The year is 2016. Skyscrapers reach way above the clouds, drones fight wars for us, and cars no longer have to run on diesel or petrol. We’re no strangers to the concept of electric cars by now. You might never notice them on the roads, they’re quiet and unassuming, and often just glide on by. But like every low-key superhero, they might just be the key to delaying an inevitable global catastrophe. Unfortunately, electric cars have always looked kind of dorky, and no one wants to drive a silly-looking car. Even Martin Eberhard, one of Tesla’s founders, famously claimed that “most electric cars were designed by and for people who fundamentally don’t think we should drive.” Which is why luxury car marques have started shifting their focus to making some that people would even desire.
If you’ve just ordered yourself a Tesla Model 3, chances are you’re feeling pretty good about yourself. After all, you’re not only getting yourself a sweet ride, but you’re also doing the environment quite a favour. Launched only in 2003, the fledging upstart from Palo Alto has been doing a remarkable job in singlehandedly changing perceptions of electric vehicles. Zero-emission vehicles are no longer ugly and troublesome, and they’re most certainly not slow.
Unveiled earlier this year, the Tesla Model S sees a sleek, luxuriously curved facade. It will also be fitted with a new battery pack that’s all about going the distance (613km per charge), while being faster. The Ludicrous mode on the Model S P100D will supposedly make it the quickest production car in the world in terms of acceleration, going from zero to 100kph in only 2.5 seconds. This is only slower than the LaFerrari and the Porsche 918 Spyder, both supercars with less weight to lug around. Ludicrous indeed. This year, Tesla announced a record 24,500 cars sold in the third quarter, representing a 70 percent increase from the period before. Of the 24,500, 15,800 were Model S and 8,700 were Model X vehicles, and the company forecasts deliveries in the final quarter of the year to be equal of slightly higher than Q3 to sell 50,000 cars in the second half of 2016.

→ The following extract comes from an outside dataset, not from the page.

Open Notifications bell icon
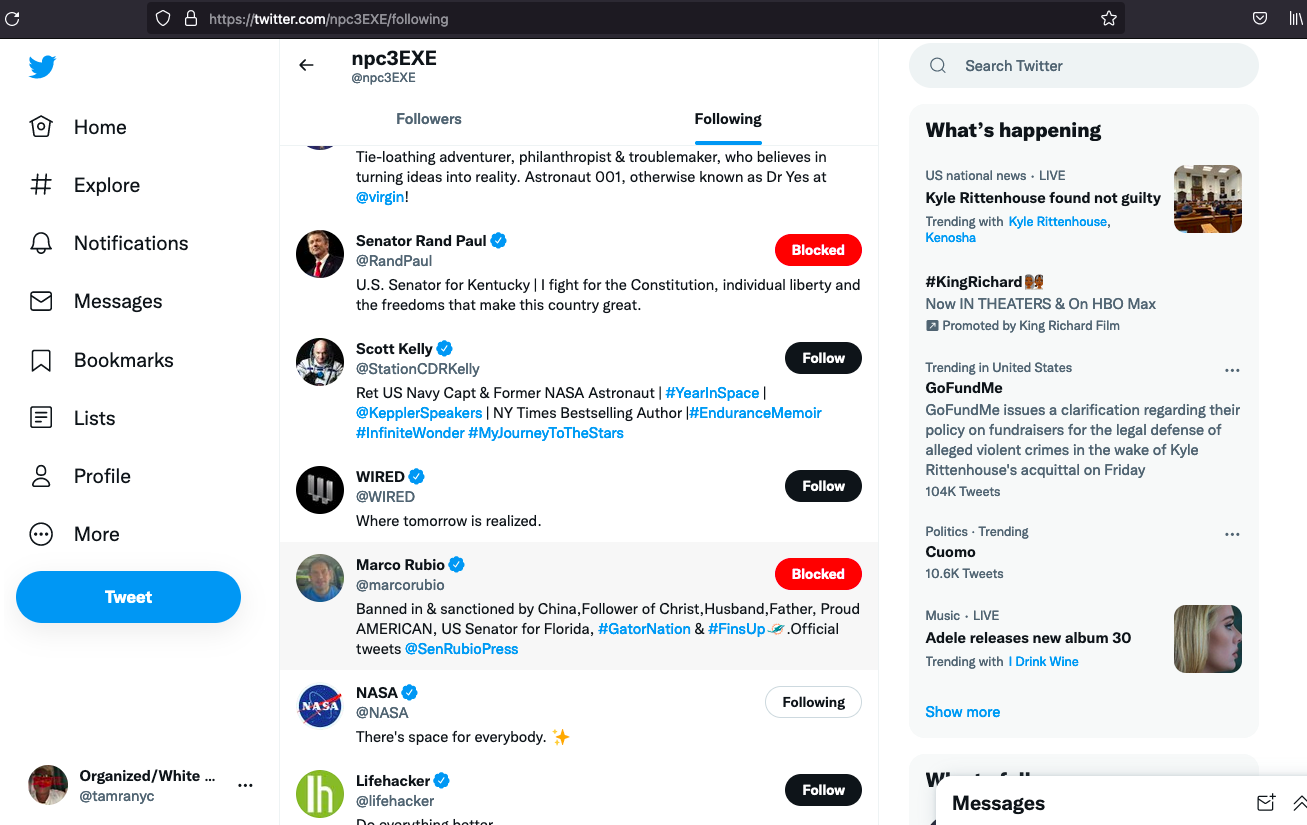This screenshot has width=1307, height=825. click(x=41, y=243)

Within a decade, the brainchild of CEO Elon Musk has transformed from a blip on the radar to world-dominating status. and other car firms have finally started paying attention. BMW has its own sub-brand for plug-in and electric cars; its “i” stable is currently headlining with the flagship i8 sports car, and the i3 positioned as the company’s electric hatchback. You might also have not known that Audi made an all-electric version of its R8 supercar — the R8 e-tron. While it shares the same skin as its V10 brethren, this one is all electrons beneath. For something a little, well, cuter, the Morgan EV3 is an old-meets-new sports car that’s solely powered by electricity. The variety in the market can only be testament to the growing demands of consumers.

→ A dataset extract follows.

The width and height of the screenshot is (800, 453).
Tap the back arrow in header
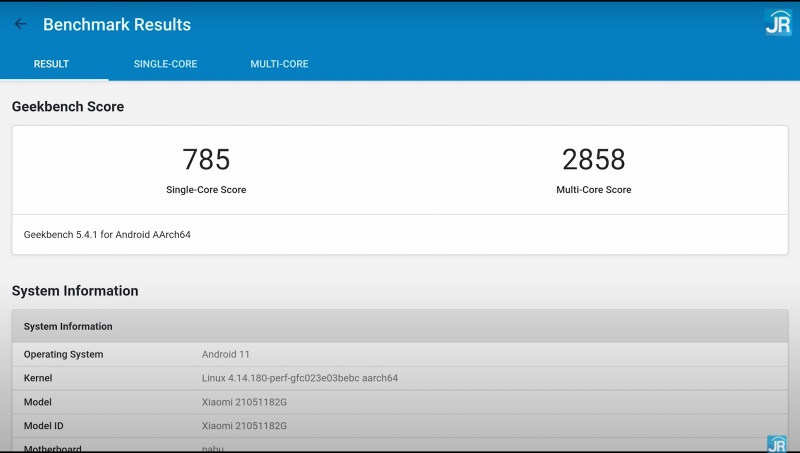(x=20, y=24)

At the Paris Motor Show this year, Mercedes pledged to go electric by 2019 with the Generation EQ, which offers a range of 500km per charge. Volkswagen’s I.D might also now be a concept, but is slated to be a reality by 2020 with a record-breaking range of 600km.
In more good news for eco-enthusiasts who already own an electric vehicle, your road trips are about to get a lot more convenient now that hotels are increasingly expanding their the number of charging stations for guests. Ritz-Carlton has joined hotel brands the likes of Hilton and Marriott in providing power-ups for the emission-free vehicles. Marriott leads the cause with more than 250 charging stations throughout their properties internationally, while Hilton hopes to catch up by expanding its program to 100 properties across the US by end of this year.

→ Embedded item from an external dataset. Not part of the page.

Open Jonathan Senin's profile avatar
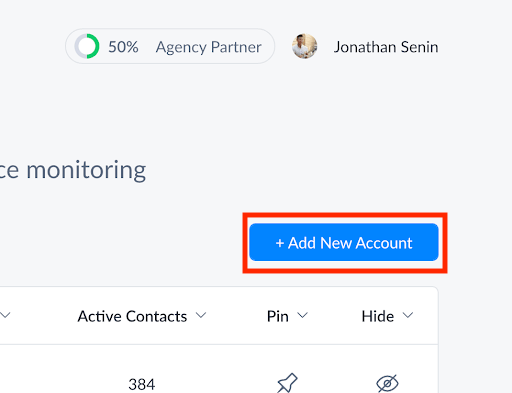Image resolution: width=512 pixels, height=393 pixels. (304, 46)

But how green is a Tesla or an i3, really? Let’s start with the basics.
EVs might not need gas, but depending on how your local grid generates electricity, chances are you’re still going to contribute to the burning of carbon. More often than not, coal-fired power plants are still the go-to source for electricity production. Then there are the rare but high-performing metals that are sprinkled throughout the car — mostly in the magnets that go into just about everything in the vehicle. They usually exist in tiny quantities and require a fair amount of earth-shifting at environmentally destructive mines.
We could go on about emissions from these mines but that would surely require another feature in itself. However, EVs such as the Tesla Model S has almost four times lower carbon dioxide per mile than an equivalent gas-powered car, so it’s safe to say that electricity could very well be the future our planet needs.